It was much more dangerous before schools closed and there hasn't been any mass cases linked to schools that I'm aware of? We live in a hotspot, I know teachers at a number of schools in the area and no one has heard of any cases at all.
The R. number is falling, if it continues to fall then it should hopefully be safer than March.
A point about R.
R can be rising and there be less cases than if its falling.
It can be R3 but only 300 have it.
You then close and the R reduces and eventually then starts to fall below 1.
But during the period you were shut if there was sustained infection above 1 for long enough you could still, several weeks later when the R was below 1, have more than the 300 cases at the point of lockdown.

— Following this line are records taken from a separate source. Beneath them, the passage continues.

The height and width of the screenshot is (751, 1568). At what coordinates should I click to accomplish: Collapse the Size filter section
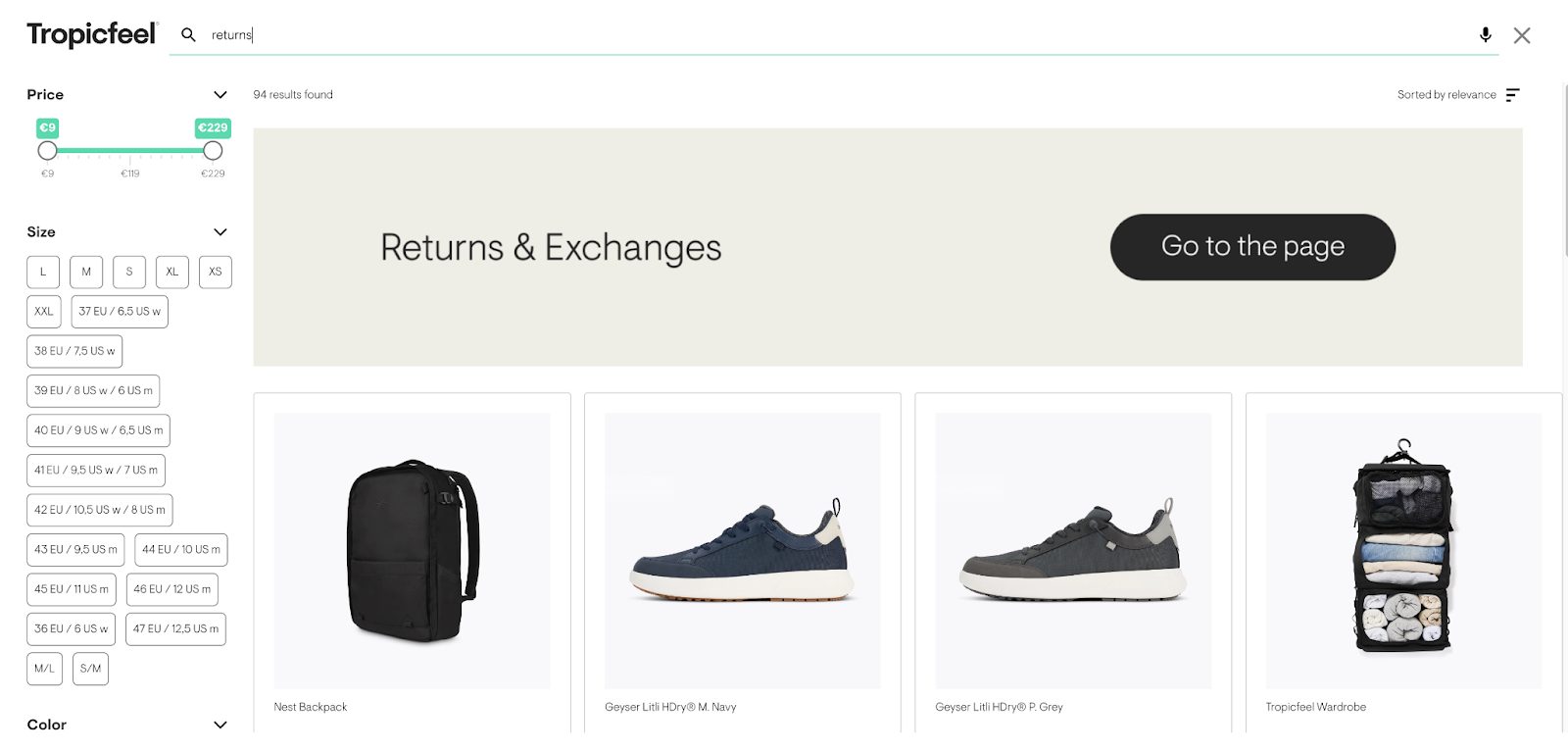(220, 232)
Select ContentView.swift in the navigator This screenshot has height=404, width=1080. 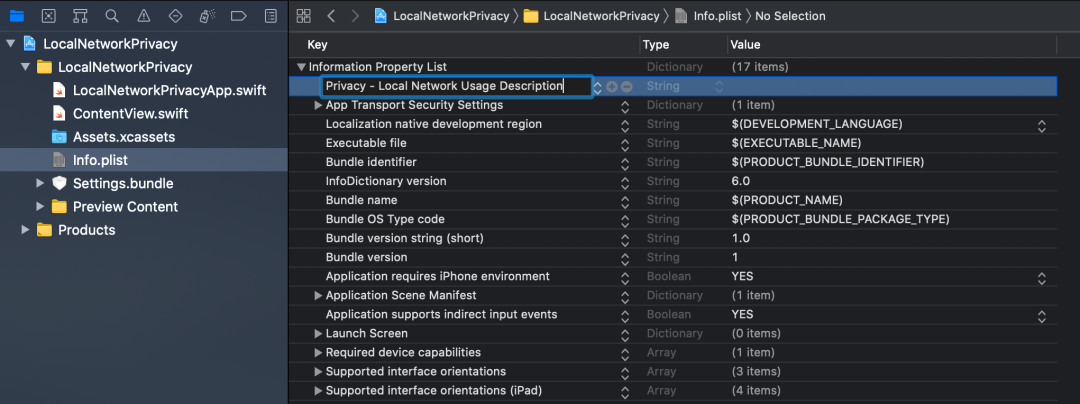(x=130, y=113)
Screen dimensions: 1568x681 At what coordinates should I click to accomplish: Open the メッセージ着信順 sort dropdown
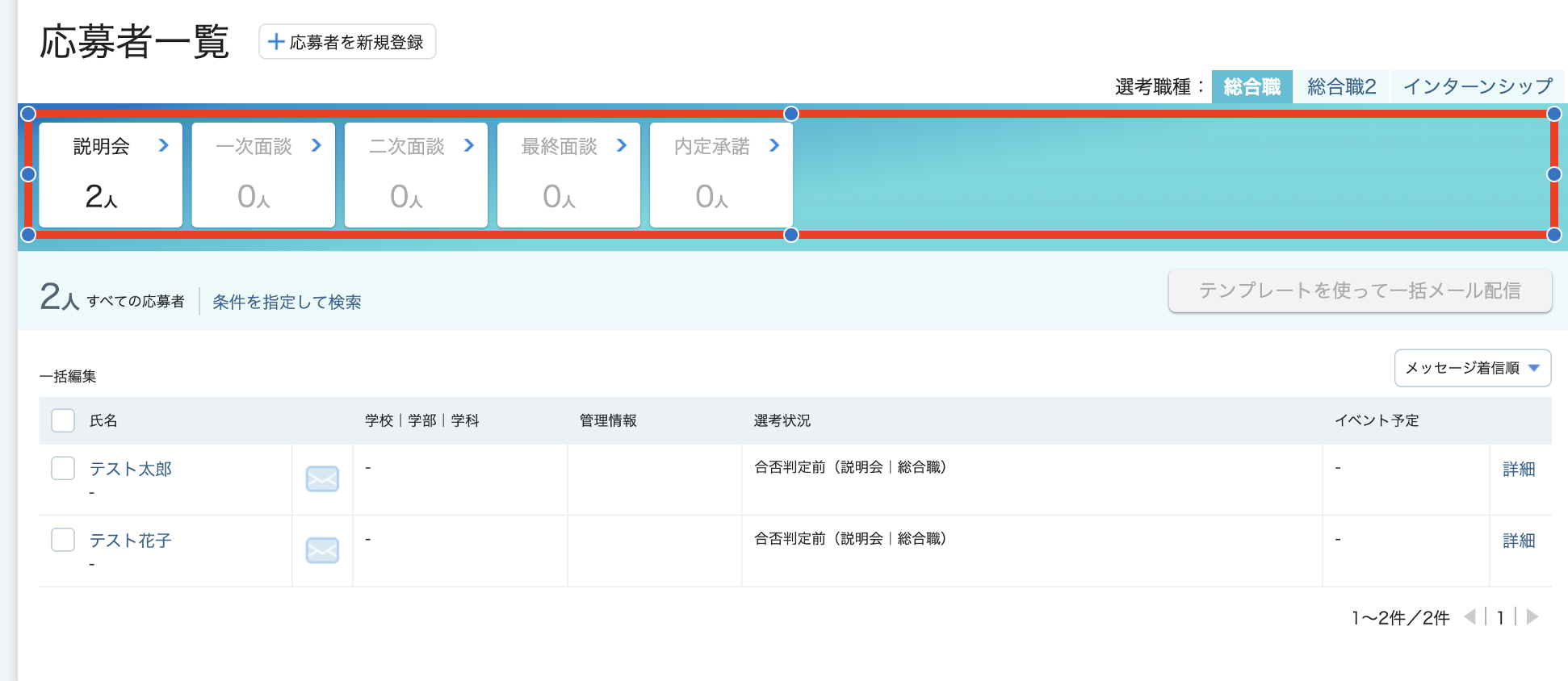[x=1473, y=368]

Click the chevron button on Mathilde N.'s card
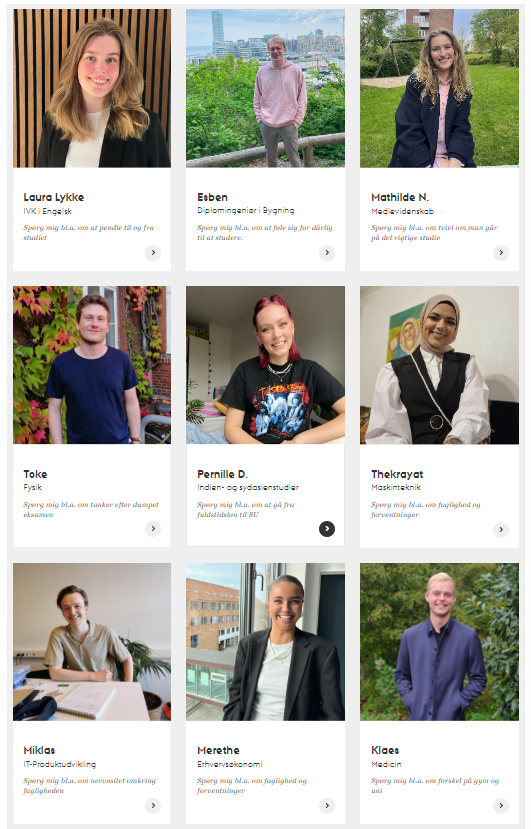coord(501,253)
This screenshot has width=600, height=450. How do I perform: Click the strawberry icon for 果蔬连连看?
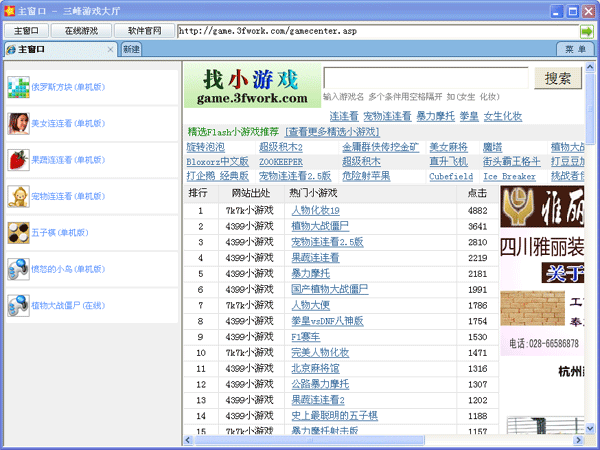[x=18, y=160]
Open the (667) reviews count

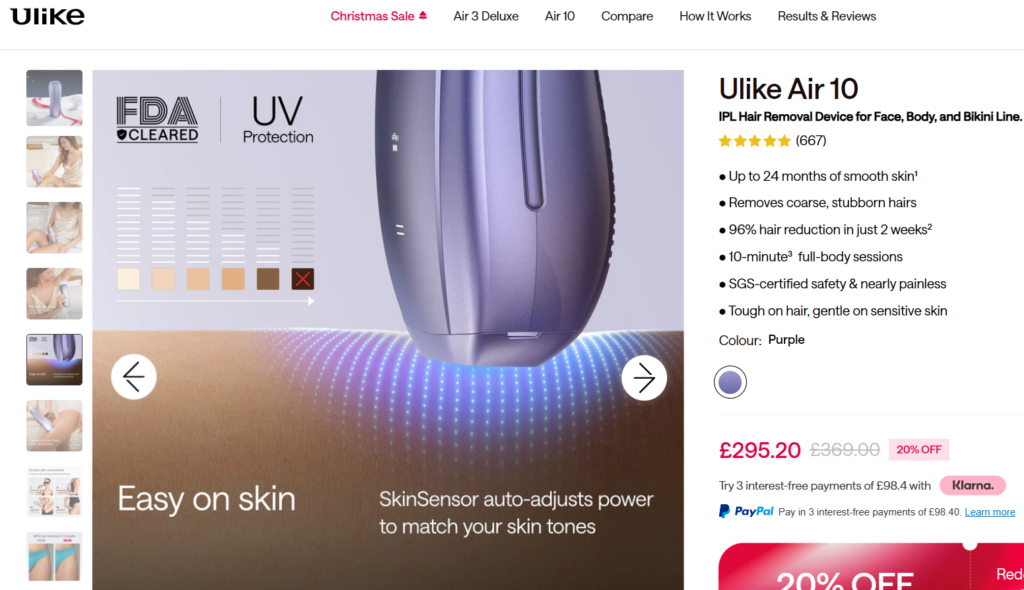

Thus the R falling does not necessarily indicate that less people have the disease.
The risk of catching the disease is a combination of the risk of exposure through lack of distancing, hygiene etc but also about the number of people who are carrying it.
You can have a higher R value but still be at less risk than a low r value if the number of people carrying the disease is higher.
This is why the government requires sustained drop in the R because its ultimately about the number of people infected as much as the R itself.
And the R can vary hugely in very small areas. Hotspots can be missed without proper contact tracing. Which we do not have.
Schools therefore act as a barometer for locating hotspots in the absence of proper tracing ability. And that's really not a fair way to identify areas where there is a problem still.
So my point is that don't use the R alone as a way of understanding the risk. It's not enough.